The cost of lithium ion batteries is already higher than Ni-Cd batteries and with the widespread adoption of electric vehicles in automotive market, the demand pressure is further increasing. Therefore the price of these batteries are increasing year by year.
Lithium easily reacts with other elements resulting into cracks. These cracks weaken the strength of the battery. The batteries need to have good sealing to avoid any harm from these cracks.

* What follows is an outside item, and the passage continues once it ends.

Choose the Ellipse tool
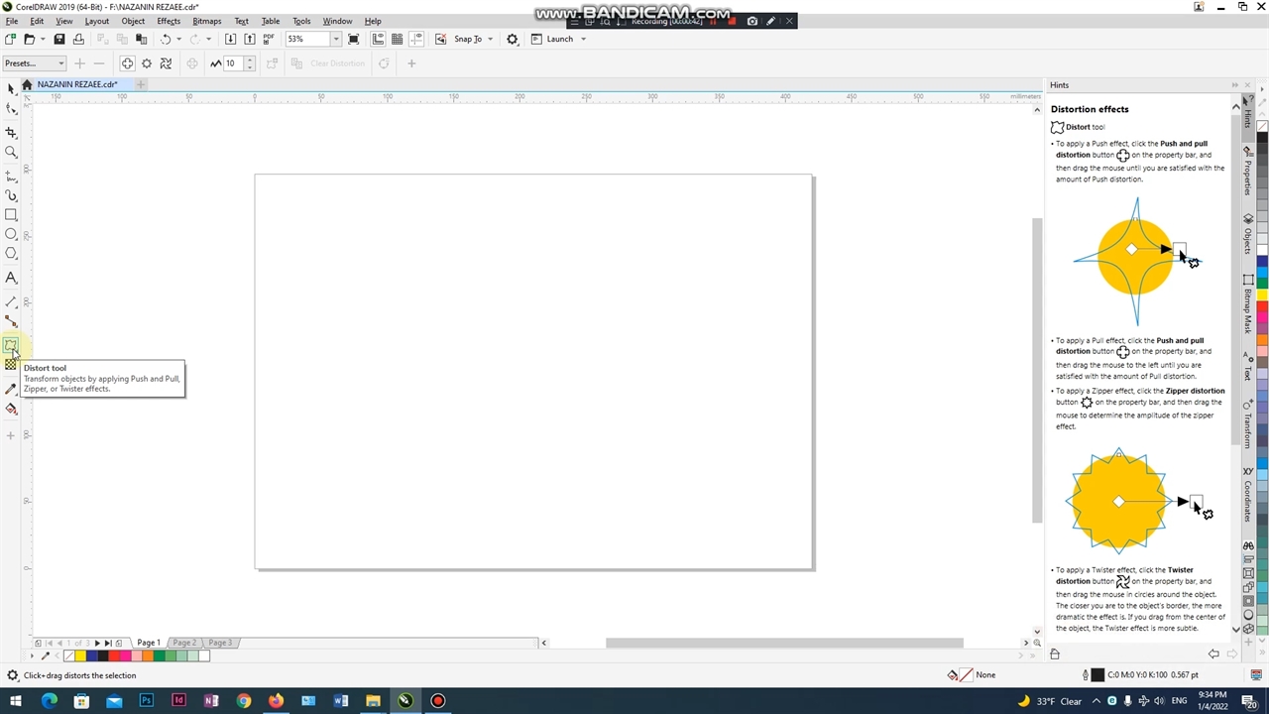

Despite the disadvantages, Lithium-ion batteries have been widely adopted in various applications for last many years. Experts believe that there is a lot of scope where improvements and research can be expected to get better performance from lithium ion batteries. Since the technology always improves with the time, new lithium ion technologies are being developed in the coming time for better solutions.
Lithium-ion
Lithium ion batteries have established themselves as an essential part of electric vehicles, given how these provide the best balance between the performance, cost, weight and size parameters. Today, the electric vehicles, especially the two wheelers, three wheelers and cars, are the biggest demand generator for lithium-ion batteries. According to a research by ResearchAndMarkets.com, the global lithium-ion battery market size is projected to grow from USD 41.1 billion in 2021 to USD 116.6 billion by 2030. Bloomberg NEF forecasts that demand for electric vehicles using lithium-ion battery technology will grow more than 10 fold between 2018 and 2030. The biggest contributor to this demand for lithium-ion battery is the increasing adoption of electric vehicles in the automotive industry.

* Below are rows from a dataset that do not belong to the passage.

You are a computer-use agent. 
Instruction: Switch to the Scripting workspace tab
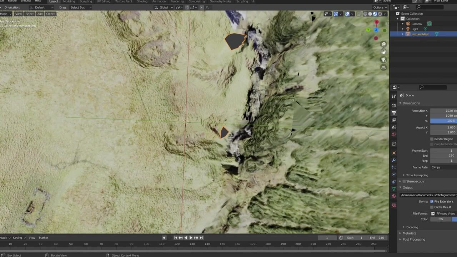click(x=242, y=2)
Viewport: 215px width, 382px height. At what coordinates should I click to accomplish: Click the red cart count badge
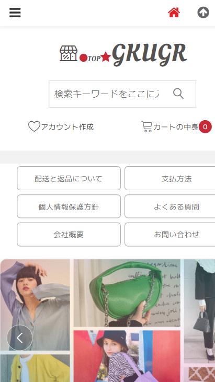205,126
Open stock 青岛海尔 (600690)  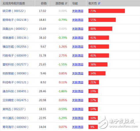(x=15, y=127)
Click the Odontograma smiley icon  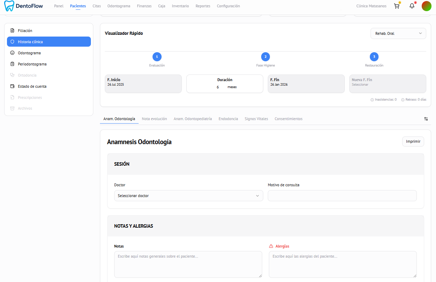[13, 53]
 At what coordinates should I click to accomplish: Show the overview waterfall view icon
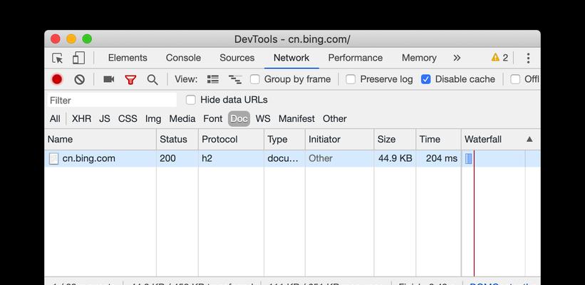point(235,79)
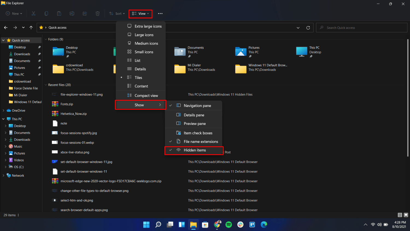Collapse the This PC tree node
This screenshot has width=410, height=231.
coord(3,119)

With continuous research in this space, the price of lithium-ion technology is coming down. Also, more efficient batteries are getting developed that are allowing vehicles to have higher range. To improve battery features such as longevity and density, alternative materials are getting identified for cathodes. Cobalt or nickel based material are most popular and useful alternatives for cathode in electrical vehicles today.
Usage of lithium-based solid-state batteries is another area that is deeply researched by various public and private agencies nowadays. In such batteries, liquid electrolytes are replaced by solid-state electrolytes that provide a higher energy density and longer lifespan alternative. These are also safer than liquid electrolyte based batteries. However, the cost of solid-state batteries is a barrier to their adoption and more innovation is needed to adopt these fully for electrical vehicles.
As electric vehicles keep becoming the way of life for millions of consumers globally, the innovation in lithium-ion batteries will continue. This will keep pushing the boundaries, bringing newer, smaller and cheaper batteries and yet longer life and more power.